**Data records**

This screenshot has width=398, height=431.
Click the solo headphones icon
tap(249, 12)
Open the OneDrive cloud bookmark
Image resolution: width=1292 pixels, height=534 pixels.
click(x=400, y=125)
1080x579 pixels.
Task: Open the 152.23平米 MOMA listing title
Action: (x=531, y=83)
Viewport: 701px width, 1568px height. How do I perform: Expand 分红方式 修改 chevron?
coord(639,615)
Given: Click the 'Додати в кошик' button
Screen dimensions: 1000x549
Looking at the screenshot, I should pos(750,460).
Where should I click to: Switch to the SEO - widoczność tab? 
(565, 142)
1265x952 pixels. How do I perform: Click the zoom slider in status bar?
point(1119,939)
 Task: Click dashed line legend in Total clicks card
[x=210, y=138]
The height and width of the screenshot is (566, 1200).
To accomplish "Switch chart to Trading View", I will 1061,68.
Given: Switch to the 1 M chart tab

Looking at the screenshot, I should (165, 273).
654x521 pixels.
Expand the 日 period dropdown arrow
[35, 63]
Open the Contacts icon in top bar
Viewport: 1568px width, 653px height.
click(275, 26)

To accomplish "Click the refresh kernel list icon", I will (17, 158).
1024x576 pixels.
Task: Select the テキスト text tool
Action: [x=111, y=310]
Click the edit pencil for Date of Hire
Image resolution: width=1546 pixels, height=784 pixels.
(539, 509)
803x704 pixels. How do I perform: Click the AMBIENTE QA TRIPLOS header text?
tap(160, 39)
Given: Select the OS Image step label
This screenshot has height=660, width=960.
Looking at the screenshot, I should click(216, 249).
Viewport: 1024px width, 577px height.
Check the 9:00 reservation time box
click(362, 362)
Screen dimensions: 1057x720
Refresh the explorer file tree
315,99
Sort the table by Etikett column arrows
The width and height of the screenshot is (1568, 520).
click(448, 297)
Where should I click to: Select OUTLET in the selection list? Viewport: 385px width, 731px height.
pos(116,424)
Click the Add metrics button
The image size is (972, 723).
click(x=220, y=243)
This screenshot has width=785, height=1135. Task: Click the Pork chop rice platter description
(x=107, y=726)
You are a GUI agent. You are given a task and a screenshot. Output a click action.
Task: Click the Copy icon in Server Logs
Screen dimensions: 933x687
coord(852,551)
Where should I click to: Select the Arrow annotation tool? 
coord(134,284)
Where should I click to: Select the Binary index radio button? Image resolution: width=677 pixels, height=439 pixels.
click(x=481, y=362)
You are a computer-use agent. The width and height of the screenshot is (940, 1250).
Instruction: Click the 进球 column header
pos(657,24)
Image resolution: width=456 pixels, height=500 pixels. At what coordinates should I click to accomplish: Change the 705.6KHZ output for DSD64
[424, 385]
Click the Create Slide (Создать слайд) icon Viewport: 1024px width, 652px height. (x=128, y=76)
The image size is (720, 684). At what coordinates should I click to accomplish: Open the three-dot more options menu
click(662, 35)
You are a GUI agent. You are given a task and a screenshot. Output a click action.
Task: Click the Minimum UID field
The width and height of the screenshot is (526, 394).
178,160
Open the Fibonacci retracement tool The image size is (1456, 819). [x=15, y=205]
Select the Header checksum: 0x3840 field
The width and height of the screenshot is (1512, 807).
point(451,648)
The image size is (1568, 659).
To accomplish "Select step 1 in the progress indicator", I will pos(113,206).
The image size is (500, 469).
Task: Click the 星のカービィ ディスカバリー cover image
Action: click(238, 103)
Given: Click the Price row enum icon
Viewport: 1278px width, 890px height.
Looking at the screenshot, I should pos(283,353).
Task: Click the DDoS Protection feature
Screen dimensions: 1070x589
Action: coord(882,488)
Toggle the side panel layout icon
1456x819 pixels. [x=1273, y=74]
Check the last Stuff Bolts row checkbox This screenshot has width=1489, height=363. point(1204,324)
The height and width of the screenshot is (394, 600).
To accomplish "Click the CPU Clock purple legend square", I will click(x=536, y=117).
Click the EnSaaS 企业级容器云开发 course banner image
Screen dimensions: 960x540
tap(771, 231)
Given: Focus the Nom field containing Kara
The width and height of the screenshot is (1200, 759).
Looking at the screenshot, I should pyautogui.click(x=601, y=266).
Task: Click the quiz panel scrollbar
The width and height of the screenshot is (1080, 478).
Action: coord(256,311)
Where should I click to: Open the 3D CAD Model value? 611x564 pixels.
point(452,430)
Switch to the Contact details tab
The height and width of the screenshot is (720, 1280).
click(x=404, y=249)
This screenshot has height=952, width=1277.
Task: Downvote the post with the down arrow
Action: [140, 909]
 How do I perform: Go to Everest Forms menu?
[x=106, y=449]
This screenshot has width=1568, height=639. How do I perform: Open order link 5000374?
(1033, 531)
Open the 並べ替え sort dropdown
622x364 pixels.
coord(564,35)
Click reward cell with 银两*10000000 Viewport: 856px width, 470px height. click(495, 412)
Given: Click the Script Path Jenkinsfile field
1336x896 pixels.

**Task goal**
Please copy the lines in the records above between the one holding "Task: Click the DDoS Protection feature" and the one holding "Check the last", inclusive, exactly and with no other line.

**Response**
Task: Click the DDoS Protection feature
Screen dimensions: 1070x589
Action: coord(882,488)
Toggle the side panel layout icon
1456x819 pixels. [x=1273, y=74]
Check the last Stuff Bolts row checkbox This screenshot has width=1489, height=363. point(1204,324)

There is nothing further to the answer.